What made this work was:
- A willingness to understand the underlying tools
- Avoiding GRUB and its complex boot logic
- Learning how ZFS interacts with init and systemd
Benchmarking Your ZFS Pool
To quickly benchmark your ZFS stripe or mirror, install fio:
sudo apt install fio
Random Read Test
Run a basic 4K random read test:
fio --name=randread --ioengine=libaio --direct=1 --rw=randread --bs=4k --numjobs=4 --size=1G --runtime=60 --group_reporting --filename=/tank/testfile
Result:
READ: bw=1786MiB/s (1872MB/s), IOPS=457k, io=4096MiB (4295MB), run=2294msec
This result demonstrates excellent random read throughput and high IOPS for a two-disk NVMe ZFS stripe.
Sequential Read Tests
To test the maximum sequential read speed of your ZFS pool, use the following:
fio --name=seqread --ioengine=libaio --direct=1 --rw=read --bs=1M --numjobs=4 --size=1G --runtime=60 --group_reporting --filename=/tank/testfile
Result:
READ: bw=40.4GiB/s (43.4GB/s), IOPS=41.4k, io=4096MiB (4295MB), run=99msec
Extended Sequential Read Scaling
We tested larger sizes and more concurrent jobs for throughput scaling:
4GiB test with 4 jobs:
READ: bw=40.7GiB/s (43.7GB/s), IOPS=41.7k, io=16.0GiB, run=393msec
4GiB test with 15 jobs:
READ: bw=77.8GiB/s (83.6GB/s), IOPS=79.7k, io=60.0GiB, run=771msec
4GiB test with 24 jobs:
READ: bw=73.1GiB/s (78.5GB/s), IOPS=74.9k, io=96.0GiB, run=1313msec
Cached read test (no ``):
READ: bw=69.0GiB/s (74.1GB/s), IOPS=70.7k, io=96.0GiB, run=1391msec
These results demonstrate the scalability of read throughput on a ZFS stripe using NVMe drives. With proper concurrency and large block sizes (1M), performance reached over 80GB/s under realistic system loads.

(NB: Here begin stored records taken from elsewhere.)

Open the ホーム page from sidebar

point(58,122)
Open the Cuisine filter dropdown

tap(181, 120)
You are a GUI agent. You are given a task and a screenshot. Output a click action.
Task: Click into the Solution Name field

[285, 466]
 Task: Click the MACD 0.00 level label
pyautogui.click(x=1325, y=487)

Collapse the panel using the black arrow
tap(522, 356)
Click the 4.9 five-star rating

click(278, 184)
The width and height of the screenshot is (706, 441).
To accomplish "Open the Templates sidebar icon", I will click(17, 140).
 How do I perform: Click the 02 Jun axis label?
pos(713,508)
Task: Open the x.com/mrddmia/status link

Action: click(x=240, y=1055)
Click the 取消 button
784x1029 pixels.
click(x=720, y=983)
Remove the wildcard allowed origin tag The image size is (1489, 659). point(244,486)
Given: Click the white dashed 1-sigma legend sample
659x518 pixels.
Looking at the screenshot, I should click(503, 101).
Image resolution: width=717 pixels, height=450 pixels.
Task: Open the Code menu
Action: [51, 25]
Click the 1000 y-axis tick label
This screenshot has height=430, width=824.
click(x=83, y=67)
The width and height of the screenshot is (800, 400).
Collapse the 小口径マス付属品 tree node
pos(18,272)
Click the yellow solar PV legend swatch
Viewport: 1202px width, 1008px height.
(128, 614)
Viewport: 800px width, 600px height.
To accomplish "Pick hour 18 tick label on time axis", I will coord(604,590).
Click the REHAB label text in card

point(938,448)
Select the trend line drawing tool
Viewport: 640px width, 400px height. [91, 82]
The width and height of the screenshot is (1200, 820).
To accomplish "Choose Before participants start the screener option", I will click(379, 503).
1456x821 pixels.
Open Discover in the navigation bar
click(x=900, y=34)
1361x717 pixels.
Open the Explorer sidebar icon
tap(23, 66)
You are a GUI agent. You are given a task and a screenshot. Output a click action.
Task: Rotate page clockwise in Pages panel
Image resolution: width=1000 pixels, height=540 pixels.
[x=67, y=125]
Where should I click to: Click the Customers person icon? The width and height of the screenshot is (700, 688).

Remove the test file after benchmarking:
rm /tank/testfile
Next Steps
Now that we have:
- A stable ZFS root
- systemd-boot cleanly managing entries
- MATE desktop running
We can safely snapshot the system:
sudo zfs snapshot tank/ROOT/noble@mate-clean
And experiment with new roots (like LFS or Arch) in tank/ROOT/xyz — each with its own loader entry.
Persistence builds systems. Let this guide light your path.
System Specifications
- Motherboard: MSI MPG Z790 CARBON WIFI (MS-7D89), manufactured by Micro-Star International Co., Ltd.
- CPU: Intel Core i9-13900K — running at stock speed, cooled by a Kraken 360mm AIO water cooler
- Drives: Two Seagate FireCuda 530 NVMe drives (PCIe 4.0, up to 7000MB/s throughput), each directly attached to CPU PCIe lanes for maximum performance
- Graphics: NVIDIA RTX 3060 Ti 12GB using PCIe 4.0 x8, sharing the CPU PCIe lanes with the NVMe drives
- Memory: 128GB DDR5 (4x32GB Corsair DIMMs)
- Model: CMT64GX5M2B5200C40
- Speed: 4000 MT/s (configured), dual-rank, 1.1V
- All DIMMs matched and operating in quad-channel configuration
- Boot Device: Separate 2TiB NVMe drive used exclusively for the EFI system partition and later planned for additional ZFS storage for temporary data or virtual machine disks
This setup provides exceptional performance for both development and production-like testing, especially under heavy I/O and multitasking workloads.
This configuration provides a strong balance of workstation and server-grade capability, ideal for development, VM workloads, and testing advanced filesystem setups like ZFS root.